Poiché sulle cardiopatie si è scritto in questa newsletter molte volte, non è più il caso di ricordare il grande lavoro che negli ultimi 60 anni i medici, poi diventati cardiologi, hanno fatto nell’individuare le varie forme, congenite e acquisite, coronariche e infettive, nonché i progressi delle tecniche diagnostiche e dei rimedi miracolosi per curarle. Oggi tutti i profani, nonostante l’ignoranza scolastica, ne sanno qualcosa, ma soprattutto sanno a chi rivolgersi quando sospettano di essere affetti o vogliono prevenire le malattie cardiovascolari. Ma l’attualità scientifica che avanza ci sta invece allertando su un altro problema, la interconnessione fra i microbi o i virus e il cuore, quelli che in passato si pensava non avessero alcun rapporto stretto, se non quello di tutti gli organi, dal cervello all’alluce, quando sono aggrediti da un’infiammazione. Si pensava infatti di aver fatto punto e ben catalogato certe classiche connessioni, come il reumatismo articolare acuto che, tramite lo streptococco, infiamma la gola dei ragazzi di debole immunità e poi le loro valvole; così come le rare endocarditi, miocarditi e pericarditi, tutte causate da altri germi-killer che a viso aperto, da fuori entrano nel cuore. Il tutto mediato da misteriosi meccanismi immunitari, diffusioni da altre infezioni o da fragilità locali del cuore. Insomma, una specie di complicazione, come quando una bronchite diventa polmonite.
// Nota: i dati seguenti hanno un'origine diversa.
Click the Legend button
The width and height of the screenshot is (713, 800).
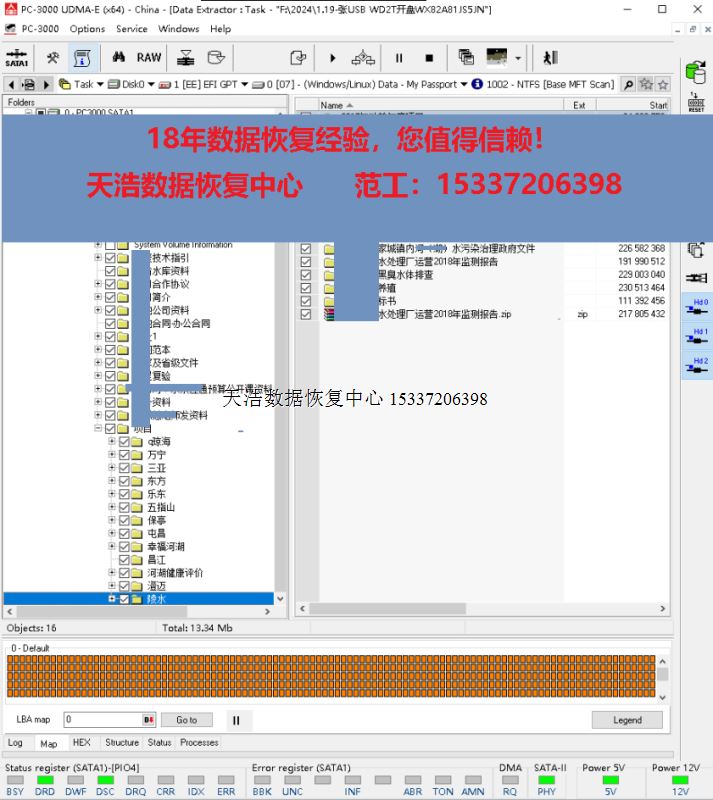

Ciò che nessuno poteva sospettare è che ci fosse un maligno ancora più subdolo di quelli classici, capace di collegare qualsiasi banale influenzetta o scarsa igiene dentaria con il cuore, per danneggiare le coronarie, specie quelle che se si sono lasciate infiltrare da lesioni arteriosclerotiche.
Molti anni fa un collega dentista, di quelli che pensano oltre la carie e le protesi, mi disse “stai attento perché ho l’impressione che coloro che si trascinano banali infezioni paradentali (gengiviti) talvolta ammalano di infarto”. A onor del vero, un certo Collins già nel 1932 segnalava in un rapporto sanitario locale che durante un’epidemia influenzale si erano osservate morti per cause diverse dall’infezione virale, come appunto l’infarto. Avevano ragione entrambi poiché in anni più recenti numerosi studi hanno confermato questa correlazione fra influenza, polmoniti o altre infezioni e l’infarto, osservati in genere nei primi 15-30 giorni dai primi starnuti. Si è anche precisato che tale rischio nel periodo post-infiammatorio scompariva dopo i primi mesi dall’infezione, come a dire che l’attenzione medica non va subito abbandonata.
Gli esegeti di questa nuova osservazione sono riusciti a precisare anche il meccanismo più recondito di come avviene tutto ciò. L’infarto, specie il tipo 1, quello che dall’elettrocardiogramma e da altri segni è provocato dalla chiusura di una grossa coronaria, è dovuto all’infiammazione (durante un’influenza o una polmonite) di una placca di grasso cresciuta nell’interno dell’arteria, cui segue la sua chiusura per un coagulo che vi si sovrappone. Ma la precisazione più bella ci viene dagli epidemiologi, coloro che verificano se i presupposti scientifici associati alla prevenzione si traducono poi in un vantaggio per la salute, poiché si è constatato che in coloro che si erano vaccinati contro l’influenza l’infarto si riduceva di quasi il 40%. Alla faccia dei negazionisti nostrani, sospettosi di tutto, anche della scienza che guarisce, ma quando loro diventano pazienti pretendono il meglio e il più.